2.ª – O comando inscrito no artigo 469º do Código de Processo Penal de 1929, ao vedar a motivação das respostas aos quesitos, perfila-se como inconstitucional, por violação do disposto no artigo 6º, nº 1, da Convenção Europeia dos Direitos do Homem, bem como dos artigos 8º, nºs 1 e 2, 32º, nº 1 e 205º, nº 1, da Constituição da República.
3.ª – O acórdão recorrido deverá, em conformidade, ser revogado, e reformulada a decisão condenatória, com observância do juízo de inconstitucionalidade sustentado e do disposto nos nºs 2 e 3 do Código de Processo Civil e artigo 649º do Código de Processo Penal de 1929. Por Acórdão de 17 de Junho de 1998, o Supremo Tribunal de Justiça negou provimento ao recurso, considerando que não procediam as questões de constitucionalidade alegadas.
2. É desta decisão que vem interposto o presente recurso de constitucionalidade, ao abrigo do artigo 70º, nº 1, alínea b), da Lei do Tribunal Constitucional, para apreciação da constitucionalidade da norma do artigo 469º do Código de Processo Penal de 1929. Nos termos do requerimento de recurso:
(…) B) Pretende-se ver apreciada a inconstitucionalidade da norma contida no artº
469º do Cód.
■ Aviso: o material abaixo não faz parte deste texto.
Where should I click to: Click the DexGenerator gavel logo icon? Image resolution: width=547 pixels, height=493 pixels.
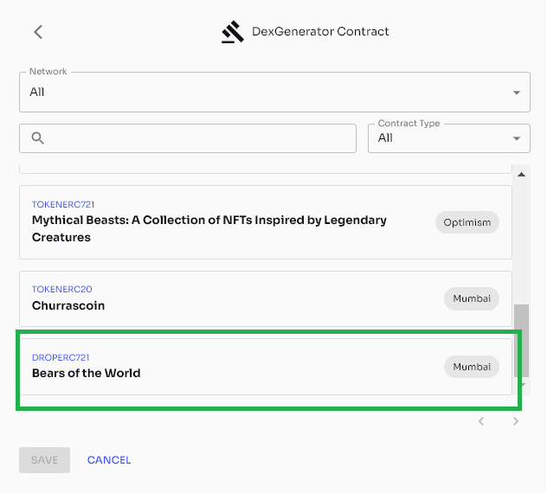232,32
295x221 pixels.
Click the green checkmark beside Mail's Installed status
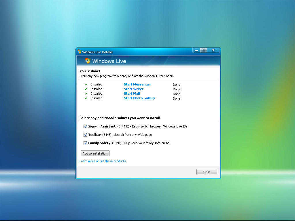[x=86, y=94]
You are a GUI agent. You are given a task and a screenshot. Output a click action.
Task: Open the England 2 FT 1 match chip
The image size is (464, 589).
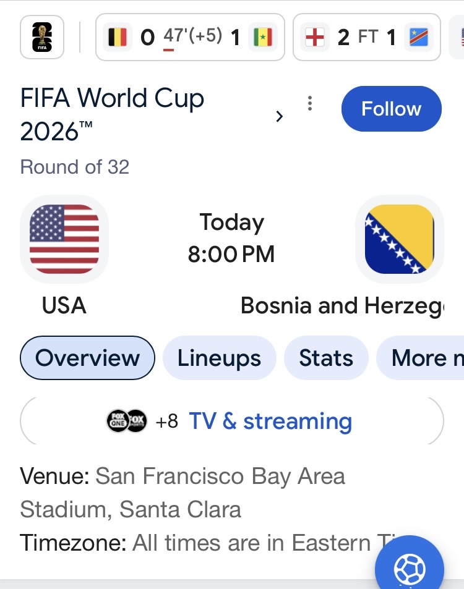[367, 37]
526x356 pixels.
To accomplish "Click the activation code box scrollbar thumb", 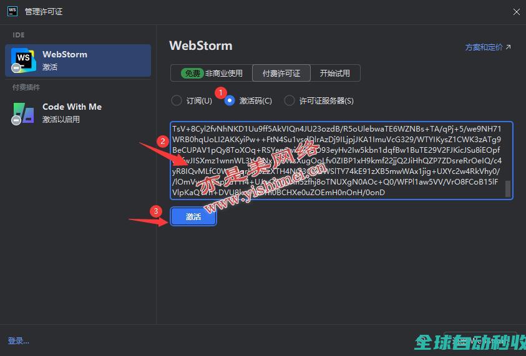I will pos(508,188).
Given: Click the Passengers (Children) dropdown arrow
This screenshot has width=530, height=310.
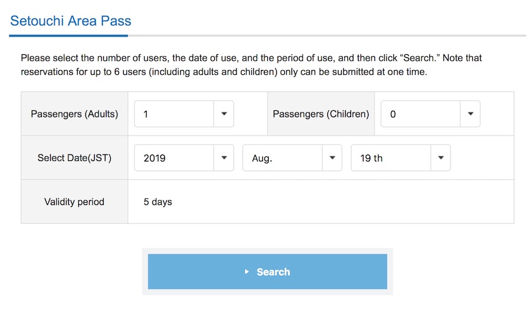Looking at the screenshot, I should coord(470,114).
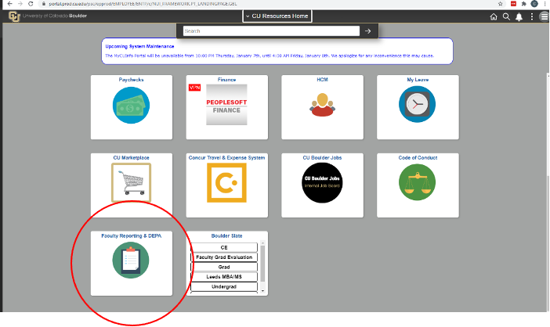Click the Home icon in portal header
The width and height of the screenshot is (550, 327).
pos(494,16)
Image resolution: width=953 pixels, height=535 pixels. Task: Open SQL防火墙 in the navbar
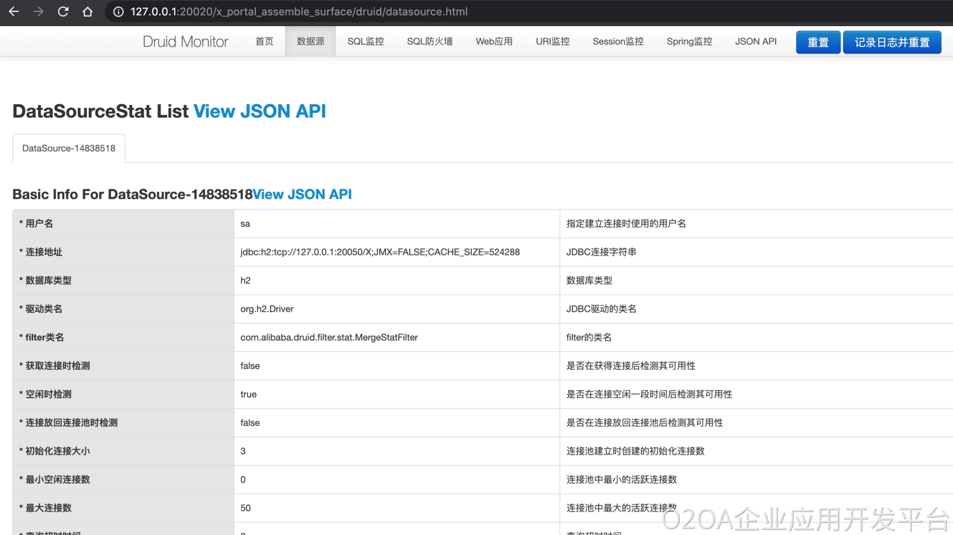429,41
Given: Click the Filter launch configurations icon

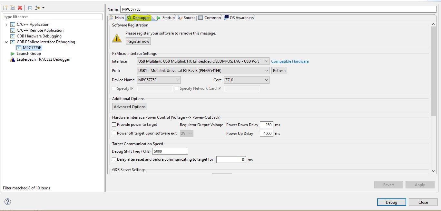Looking at the screenshot, I should point(38,8).

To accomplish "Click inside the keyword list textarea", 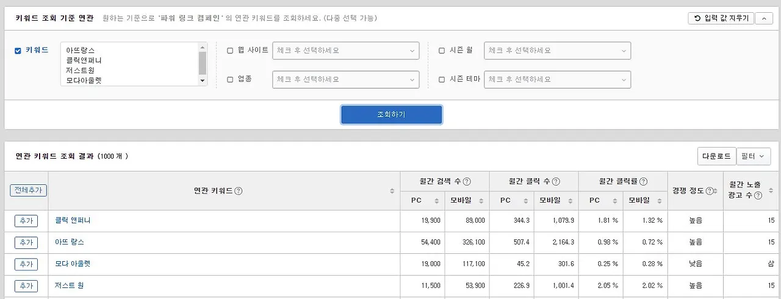I will pyautogui.click(x=129, y=64).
Proc. Penal de 1929, na interpretação que lhe foi dada no acórdão recorrido; C) Tal norma, com a interpretação que lhe foi dada no acórdão objecto do recurso, viola os artigos 32º, nº 1 e 205º, nº 1 da Constituição da República Portuguesa e os princípios neles consagrados. D) A questão da inconstitucionalidade foi suscitada pelos ora recorrentes em recurso oportunamente interposto de acórdão do Tribunal da Relação de Évora para o Supremo Tribunal de Justiça;
(…) Os recorrentes juntaram no Tribunal de Círculo de Beja uma peça dirigida ao Tribunal Constitucional, intitulada 'Alegações de recurso'. Sendo, nos termos do artigo 79º, nº 1 da Lei do Tribunal Constitucional, nos recursos para o Tribunal Constitucional as alegações 'sempre produzidas no Tribunal Constitucional', os recorrentes foram notificados para produzir alegações, o que fizeram concluindo do seguinte modo:
1ª – O acórdão recorrido, não fundamentando as respostas aos quesitos, viola o disposto nos nºs 2 e 3 do artigo 712º do Código de Processo Civil, e o artigo
649º do Código de Processo Penal de 1929.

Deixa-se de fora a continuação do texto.